Ventricular arrhythmias (VAs) are among the leading causes of sudden cardiac death (SCD) in patients affected by structural heart disease, both ischemic and non-ischemic, and the use of implantable cardioverter defibrillators (ICDs) is the only effective therapy to prevent SCD in high-risk patients. Current non-invasive SCD risk stratification strategies are only based on the left ventricular ejection fraction (LVEF) and the presence and severity of heart failure symptoms (1). However, stratifying SCD risk based solely on these two risk factors has major well-recognized limitations. First, the majority of patients who experience SCD may not have abnormal LVEF or heart failure (2). And second, both risk factors are strongly associated with other modes of cardiovascular death. This has important clinical implications, as patients who receive primary prevention ICDs on the basis of LVEF and heart failure can be more likely to die from any other reason than from VA (main targets of ICD shocks). In recent years, many potential candidates have been explored, compared and evaluated, in terms of performance for VAs recurrence prediction, thus potentially being able to replace, or at least integrate, LVEF as decision factors. 

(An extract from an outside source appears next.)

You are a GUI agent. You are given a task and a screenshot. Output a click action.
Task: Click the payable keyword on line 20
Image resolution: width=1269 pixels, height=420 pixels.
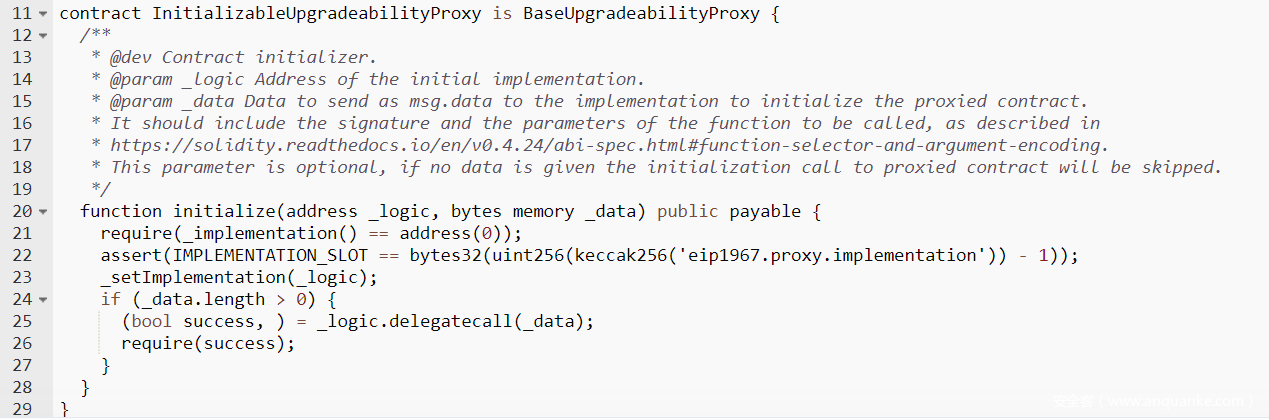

Artificial intelligence (AI) models that can process large amount of static and dynamic data may represent a viable future alternative to known current prognostic patterns. In a recent original research article published on eBioMedicine (part of Lancet Discovery Science), Kolk et al. (3), report a multicentre study aimed at evaluating the performance of a dynamic AI model trained to predict VAs based on multiple variables, including baseline clinical information and latent ECG representations obtained through variational autoencoders (VAEs). A total of 32,129 ECG recordings obtained from 2,942 ICD carriers (61.7 ± 13.9 years, 25.5% female) were analysed, with a mean follow up of 43.9 ± 35.9 months. Both a static and a dynamic random survival forest model were trained. The static model incorporated clinical variables and ECG latent variables obtained at device implantation to estimate a personalized survival function, while the dynamic model also included time-varying ECG latent variables collected during follow-up. The mean time-varying area under the ROC curve for the dynamic model was 0.738 ± 0.07, compared to 0.639 ± 0.03 for the static model. Feature analyses indicated dynamic changes in latent ECG representations, particularly in terms of T-wave morphology, were of highest importance for model performance.

First, it is worth mentioning that the authors propose an AI model trained on a peculiar form of data obtained through VAEs: latent ECG representations. Invisible to the human eye, these subtle static and dynamic ECG features can be seen as the minimum set of features representing the electrical and anatomical variations of the arrhythmogenic substrate observed on the ECG morphology and could also mirror unknown clinical events that may trigger arrhythmic episodes.

Overall, the electrocardiogram may be one the most cost-effective biosignal sources in the era of large volume AI models, given its easy and cheap availability and its intrinsic “digital” nature. Moreover, in recent years, this tool has witnessed a progressive miniaturization and “democratization” related to wearable personal devices and dedicated gadgets.

These high-performance predictive models may have potential large-volume implications when applied to standard office 12-lead tracings or even to single or multiple lead portable ECGs obtained with smartwatches or smartbands in large-scale screening, but we must not forget that a selected population of higher-risk patients who already carry an ICD may provide continuous ECG-like tracings from their farfield signal, and their remote post-processing may be possible by remote monitoring platforms, which could enable early event prediction and prompt preventive clinical action.

On the other hand, despite progress in interpretability and efforts to open the “black box”, we must ask whether the clinical cardiologist is ready to welcome in his daily practice new data sources, whose intrinsic nature is hidden, not completely understandable. Are we ready to take a leap of faith?